The proposed AWTV SoS reconstruction achieves significant improvements in the delineation of inclusion geometry (Fig. 4). Often-problematic vertical elongation of inclusions is strongly reduced (14 %) compared to ART (>300 %) and TV (95 %), which enables a quantitative reconstruction of original SoS values (SoS error <0.3 %). Streak artifacts, which are typical in ART (CNR = 15 dB), are not visible in AWTV (CNR = 37 dB). Moreover, our novel approach successfully reconstructs multiple inclusions with different SoS values and geometries (Fig. 4). Not only are the inclusion positions correctly identified, but also are their SoS values and diameter satisfactorily estimated.

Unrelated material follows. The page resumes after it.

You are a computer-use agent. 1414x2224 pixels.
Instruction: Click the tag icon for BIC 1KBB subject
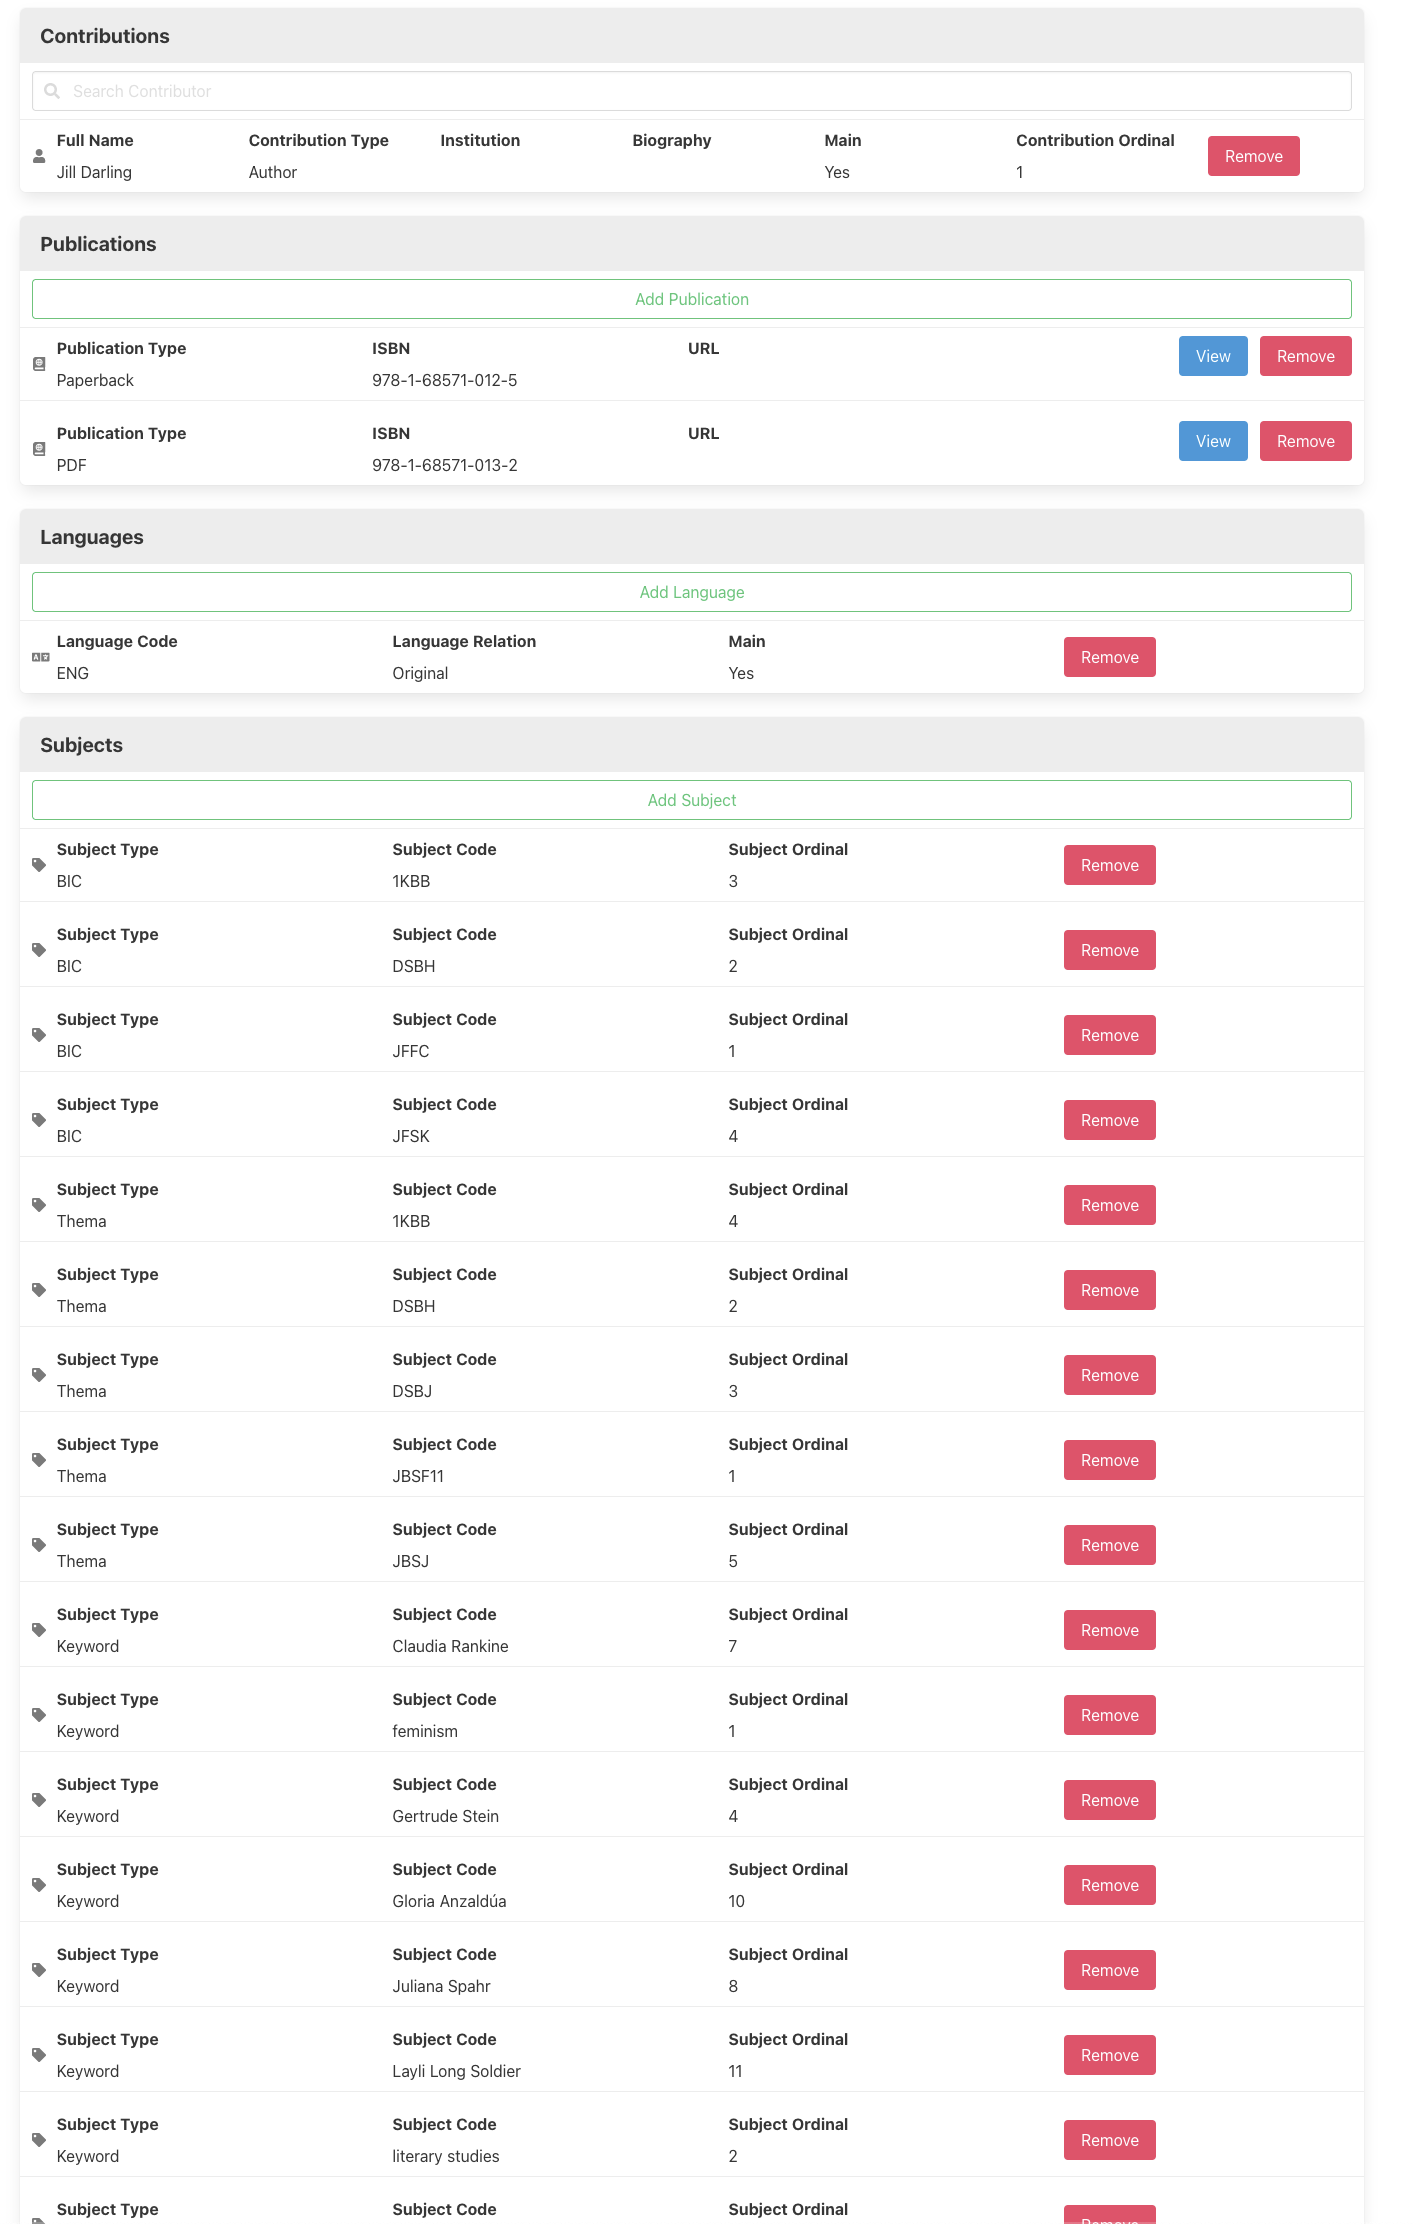[x=39, y=865]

An excellent performance is observed in both phantom and ex-vivo tests. For the gelatin phantom, the hard inclusions were manufactured with a small SoS contrast (−3.5 \(\upmu \)s m\(^{-1}\), 0.5 % SoS increase), but nonetheless were successfully resolved (Fig. 5a). In the more heterogeneous breast phantom (Fig. 5b) both hard inclusions (−17 \(\upmu \)s m\(^{-1}\), 2.6 % SoS increase) and cysts (−6 \(\upmu \)s m\(^{-1}\), 0.9 % SoS increase) show a higher contrast and are well-separated from the background noise, which is around 0.6 %. These values are more representative of real breast tumors, as reported by [2]. The background noise is related to reconstruction artifacts (e.g., the gradient information is missing at image boundaries), and to a minor extent, to refraction effects not accounted for in the ray tracing model. The hard inclusion in the ex-vivo liver samples was invisible in the B-mode, but clearly delineated in the SoS image, with contrast similar to the breast phantom; see Fig. 5d. Despite movement artifacts, lower US signal-to-noise ratio (<10 dB), and imperfect coupling between reflector and breast tissue, the preliminary in-vivo test demonstrates a successful identification of cystic inclusion, with an expected lower SoS contrast (−8 \(\upmu \)s m\(^{-1}\)) than the ex-vivo hard inclusions.

4 Conclusions and Outlook

A novel hand-held sound-speed imaging modality has been proposed with minimum hardware modifications to conventional B-mode ultrasound systems. An accurate geometric delineation of hypoechogenic inclusions was achieved with a high SoS-contrast for hard inclusions in both breast elastography phantoms and ex-vivo liver samples. SoS values are known as potential quantitative imaging biomarkers for breast mass differentiation [2]. In our preliminary in-vivo test, even cystic inclusion, which are known to be of low SoS contrast, were successfully identified, indicating the future potential for detecting higher contrast cancerous tumors. The proposed method is radiation-free, painless, and can potentially complement routine screening for breast cancer. Prospective applications can be for other organs that allow reflector placement such as the testicles, limbs, skin, the prostate, and with catheters; or during open-surgery, e.g., for liver.